= Exercise =
Scan the records for the string "screenshot", then copy each line that has it.
(Records shown Opens)
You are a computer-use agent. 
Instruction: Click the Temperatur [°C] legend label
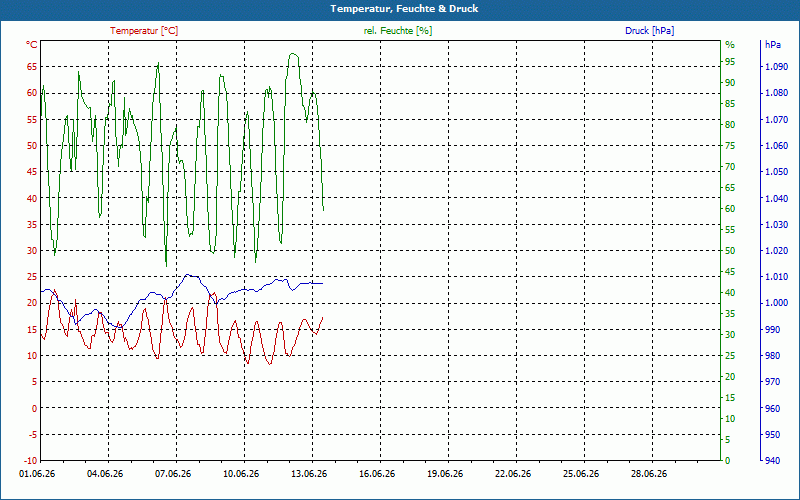click(144, 31)
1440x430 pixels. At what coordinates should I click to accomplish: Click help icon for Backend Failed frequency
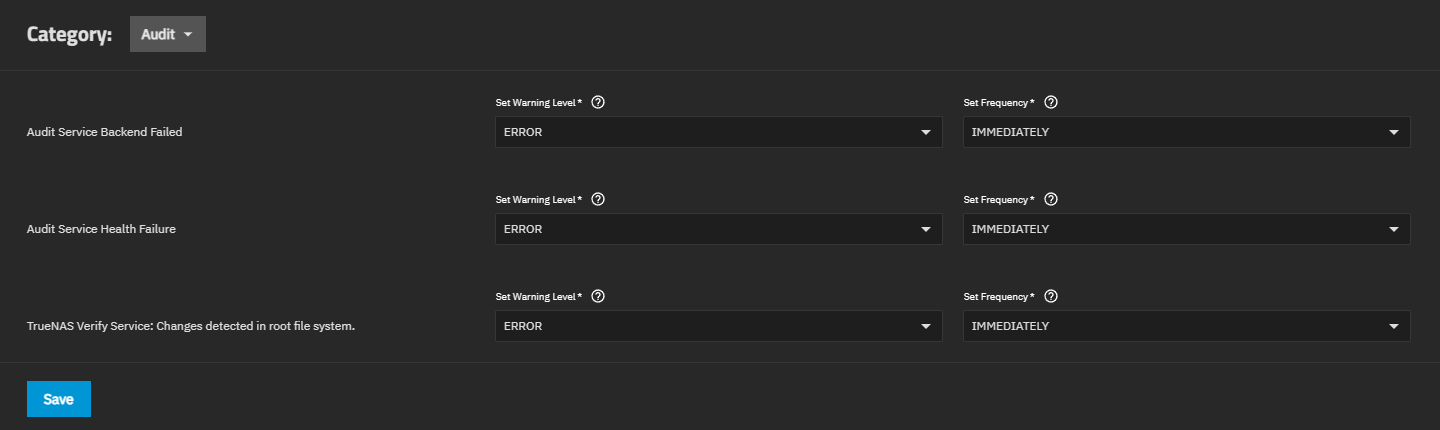pos(1050,102)
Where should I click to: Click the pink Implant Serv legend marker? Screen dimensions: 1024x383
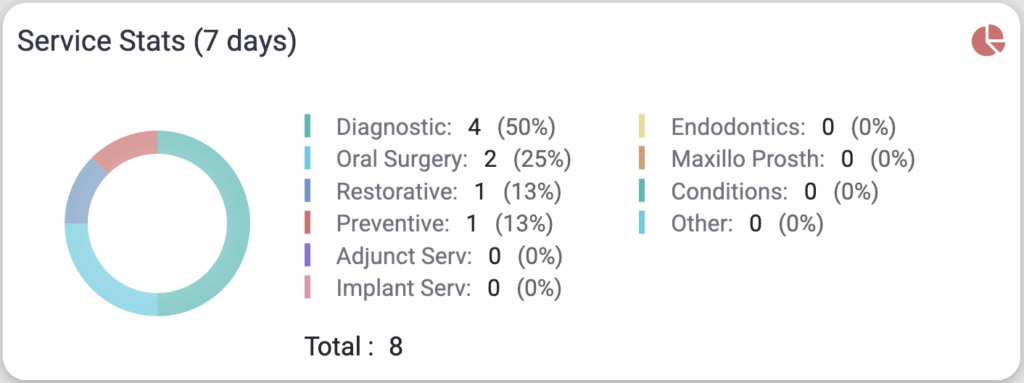tap(307, 288)
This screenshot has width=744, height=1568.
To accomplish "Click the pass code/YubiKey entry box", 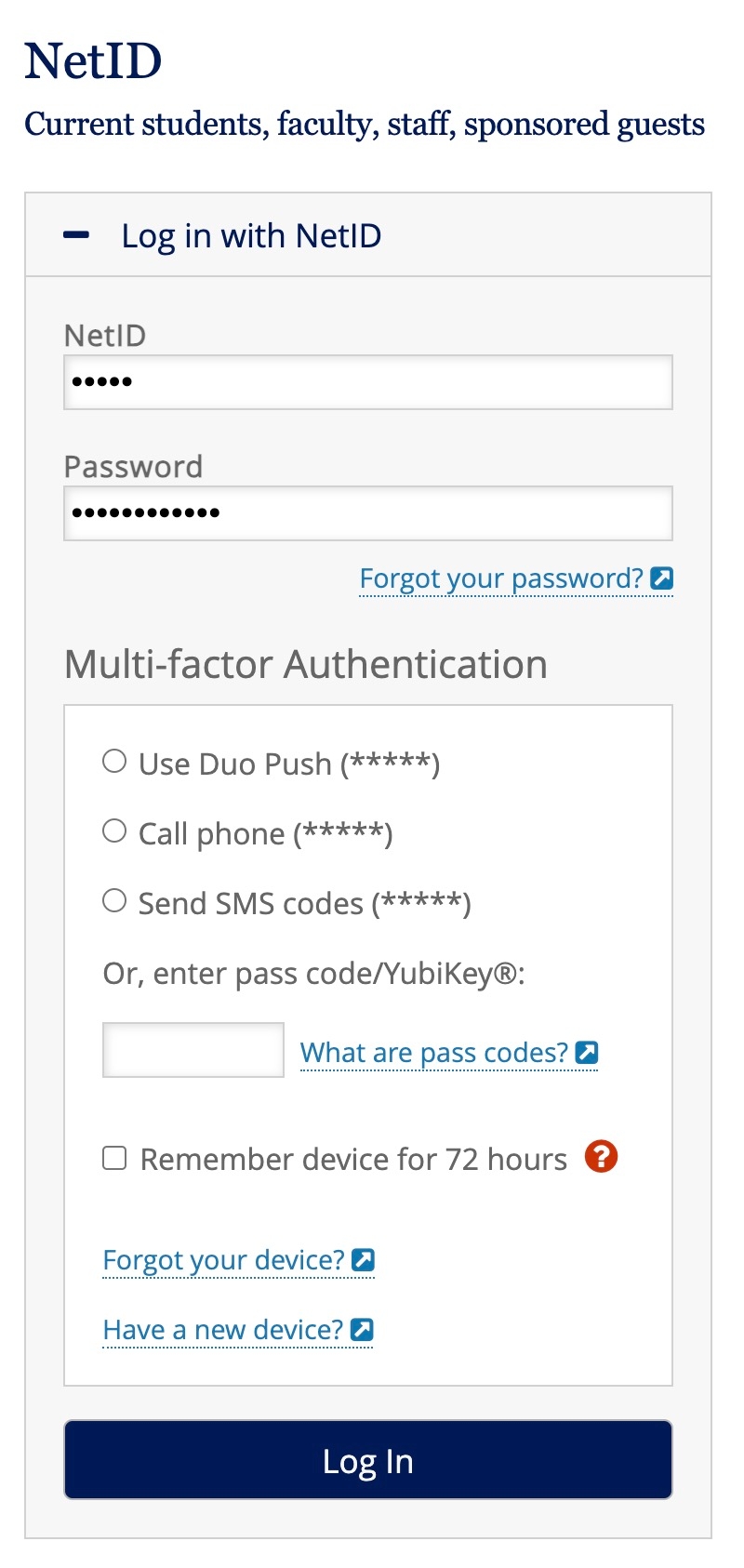I will [x=193, y=1050].
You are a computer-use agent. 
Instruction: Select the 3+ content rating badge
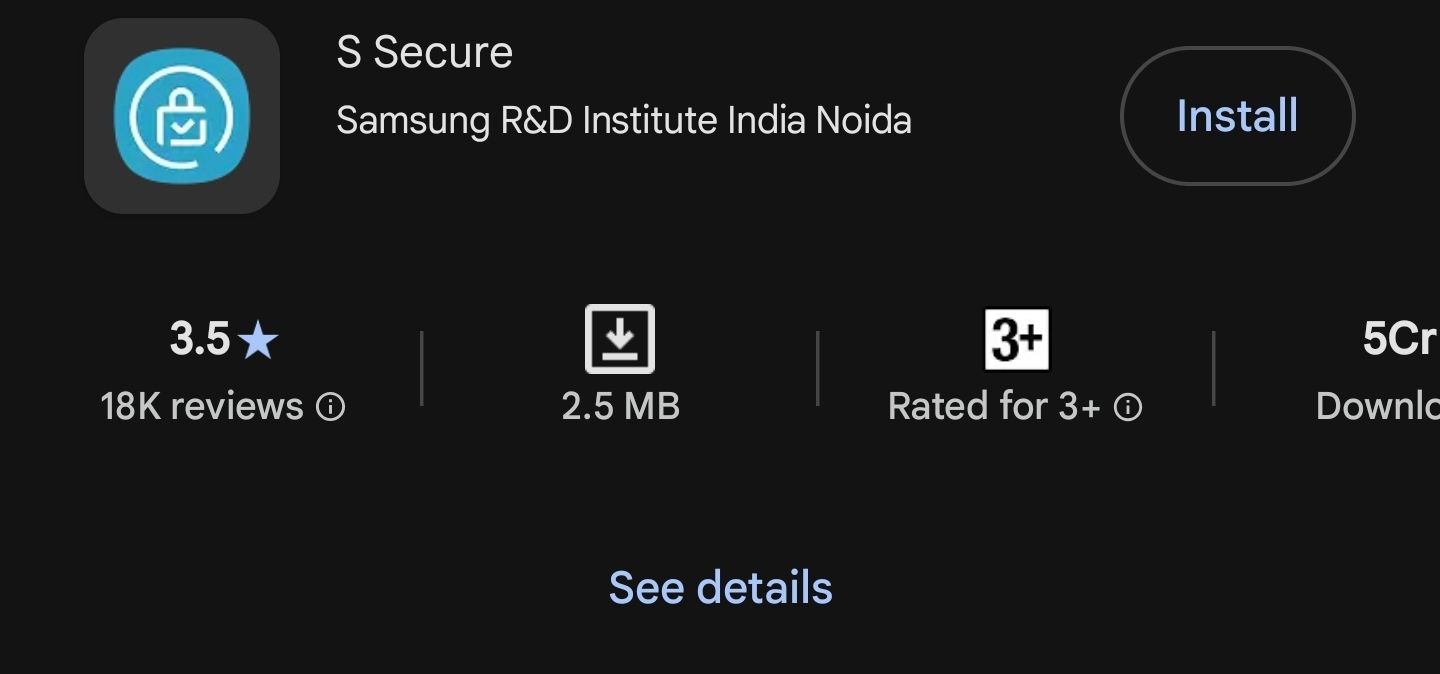(1016, 339)
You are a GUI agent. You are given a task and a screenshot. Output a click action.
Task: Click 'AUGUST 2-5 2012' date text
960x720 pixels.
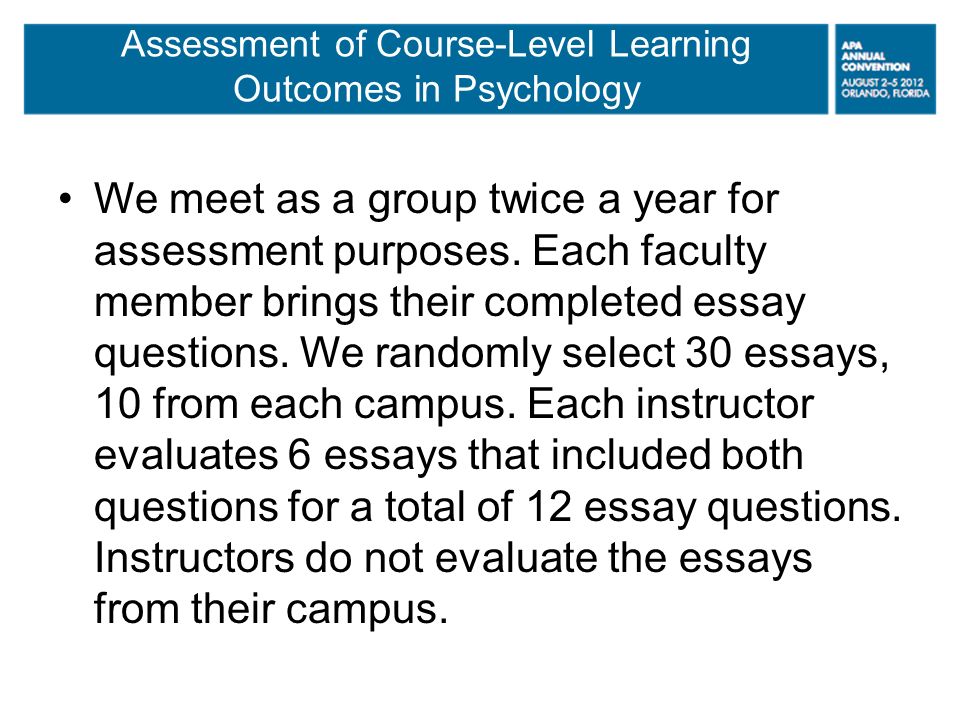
(Records shown Closes)
= Written response =
This screenshot has width=744, height=1568.
You are a GUI agent. You are given a task and a screenshot. Output a click action.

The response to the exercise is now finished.